> Your instructions:
Repeat word for word every line of the data below, from the first through the line containing "Select the 失败", and stop there.

***** Extracted data

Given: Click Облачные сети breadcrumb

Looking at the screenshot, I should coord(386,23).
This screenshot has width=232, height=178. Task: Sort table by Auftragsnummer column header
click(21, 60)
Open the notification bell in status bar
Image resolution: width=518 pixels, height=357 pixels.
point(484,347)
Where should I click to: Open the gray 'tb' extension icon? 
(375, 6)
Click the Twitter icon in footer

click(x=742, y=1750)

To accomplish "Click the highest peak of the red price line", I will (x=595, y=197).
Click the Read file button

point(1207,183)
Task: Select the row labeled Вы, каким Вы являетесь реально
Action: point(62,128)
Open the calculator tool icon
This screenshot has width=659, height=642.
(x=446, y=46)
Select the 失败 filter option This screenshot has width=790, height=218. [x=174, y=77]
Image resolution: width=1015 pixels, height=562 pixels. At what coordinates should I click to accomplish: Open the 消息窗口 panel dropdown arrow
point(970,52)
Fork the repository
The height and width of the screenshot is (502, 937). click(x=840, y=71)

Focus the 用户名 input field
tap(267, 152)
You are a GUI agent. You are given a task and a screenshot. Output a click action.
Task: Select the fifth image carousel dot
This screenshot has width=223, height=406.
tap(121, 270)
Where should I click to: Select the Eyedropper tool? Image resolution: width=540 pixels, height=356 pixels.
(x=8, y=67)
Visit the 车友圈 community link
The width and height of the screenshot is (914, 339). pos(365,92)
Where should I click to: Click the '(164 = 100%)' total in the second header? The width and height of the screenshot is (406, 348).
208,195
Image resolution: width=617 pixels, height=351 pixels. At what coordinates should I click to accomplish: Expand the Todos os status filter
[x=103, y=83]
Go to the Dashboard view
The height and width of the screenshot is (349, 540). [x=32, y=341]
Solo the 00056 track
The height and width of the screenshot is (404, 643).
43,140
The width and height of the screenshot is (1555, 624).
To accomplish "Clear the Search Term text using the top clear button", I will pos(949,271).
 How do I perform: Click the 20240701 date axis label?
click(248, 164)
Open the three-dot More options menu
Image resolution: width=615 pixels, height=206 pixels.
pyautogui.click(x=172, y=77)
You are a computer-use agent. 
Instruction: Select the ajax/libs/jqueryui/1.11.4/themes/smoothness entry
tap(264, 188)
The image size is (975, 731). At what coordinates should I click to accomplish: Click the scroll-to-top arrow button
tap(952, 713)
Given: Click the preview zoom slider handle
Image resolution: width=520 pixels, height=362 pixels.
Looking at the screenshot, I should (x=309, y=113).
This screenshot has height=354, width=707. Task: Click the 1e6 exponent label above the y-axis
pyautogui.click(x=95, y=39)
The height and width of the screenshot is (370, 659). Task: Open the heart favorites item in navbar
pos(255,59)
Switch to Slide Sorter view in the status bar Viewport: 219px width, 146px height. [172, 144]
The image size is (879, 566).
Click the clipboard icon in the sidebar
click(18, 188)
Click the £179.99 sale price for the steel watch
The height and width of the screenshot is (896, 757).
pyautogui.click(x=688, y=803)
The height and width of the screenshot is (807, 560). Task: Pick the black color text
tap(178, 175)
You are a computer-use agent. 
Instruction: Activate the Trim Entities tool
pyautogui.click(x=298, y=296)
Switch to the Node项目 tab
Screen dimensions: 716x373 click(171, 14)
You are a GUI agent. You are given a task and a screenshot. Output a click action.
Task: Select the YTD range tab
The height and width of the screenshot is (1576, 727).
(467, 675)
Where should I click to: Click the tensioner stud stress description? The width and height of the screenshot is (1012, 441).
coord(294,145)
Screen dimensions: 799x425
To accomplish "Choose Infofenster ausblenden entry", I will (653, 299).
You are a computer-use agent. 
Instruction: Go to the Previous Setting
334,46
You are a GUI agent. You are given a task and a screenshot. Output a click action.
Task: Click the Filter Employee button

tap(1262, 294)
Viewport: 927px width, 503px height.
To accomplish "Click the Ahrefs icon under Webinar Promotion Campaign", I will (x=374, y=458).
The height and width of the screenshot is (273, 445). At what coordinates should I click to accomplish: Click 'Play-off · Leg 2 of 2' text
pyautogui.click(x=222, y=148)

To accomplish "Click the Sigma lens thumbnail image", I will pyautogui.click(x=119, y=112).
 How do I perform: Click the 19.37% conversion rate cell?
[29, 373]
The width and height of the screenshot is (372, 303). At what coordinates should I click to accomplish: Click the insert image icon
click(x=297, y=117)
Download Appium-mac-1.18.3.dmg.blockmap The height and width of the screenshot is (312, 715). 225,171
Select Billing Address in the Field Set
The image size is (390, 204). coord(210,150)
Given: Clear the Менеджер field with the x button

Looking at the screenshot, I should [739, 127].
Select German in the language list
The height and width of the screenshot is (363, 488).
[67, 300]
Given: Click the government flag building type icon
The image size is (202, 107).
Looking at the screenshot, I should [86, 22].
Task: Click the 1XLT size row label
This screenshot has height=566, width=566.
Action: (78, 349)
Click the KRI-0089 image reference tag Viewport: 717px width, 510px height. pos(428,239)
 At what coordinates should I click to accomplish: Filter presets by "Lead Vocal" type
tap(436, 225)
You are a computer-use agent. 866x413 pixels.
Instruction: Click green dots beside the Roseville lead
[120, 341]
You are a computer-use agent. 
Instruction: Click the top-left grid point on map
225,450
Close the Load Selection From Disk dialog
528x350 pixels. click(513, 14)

**********

> Output:
Given: Click Облачные сети breadcrumb

Looking at the screenshot, I should coord(386,23).
This screenshot has width=232, height=178. Task: Sort table by Auftragsnummer column header
click(21, 60)
Open the notification bell in status bar
Image resolution: width=518 pixels, height=357 pixels.
point(484,347)
Where should I click to: Open the gray 'tb' extension icon? 
(375, 6)
Click the Twitter icon in footer

click(x=742, y=1750)

To accomplish "Click the highest peak of the red price line", I will (x=595, y=197).
Click the Read file button

point(1207,183)
Task: Select the row labeled Вы, каким Вы являетесь реально
Action: point(62,128)
Open the calculator tool icon
This screenshot has width=659, height=642.
(x=446, y=46)
Select the 失败 filter option This screenshot has width=790, height=218. [x=174, y=77]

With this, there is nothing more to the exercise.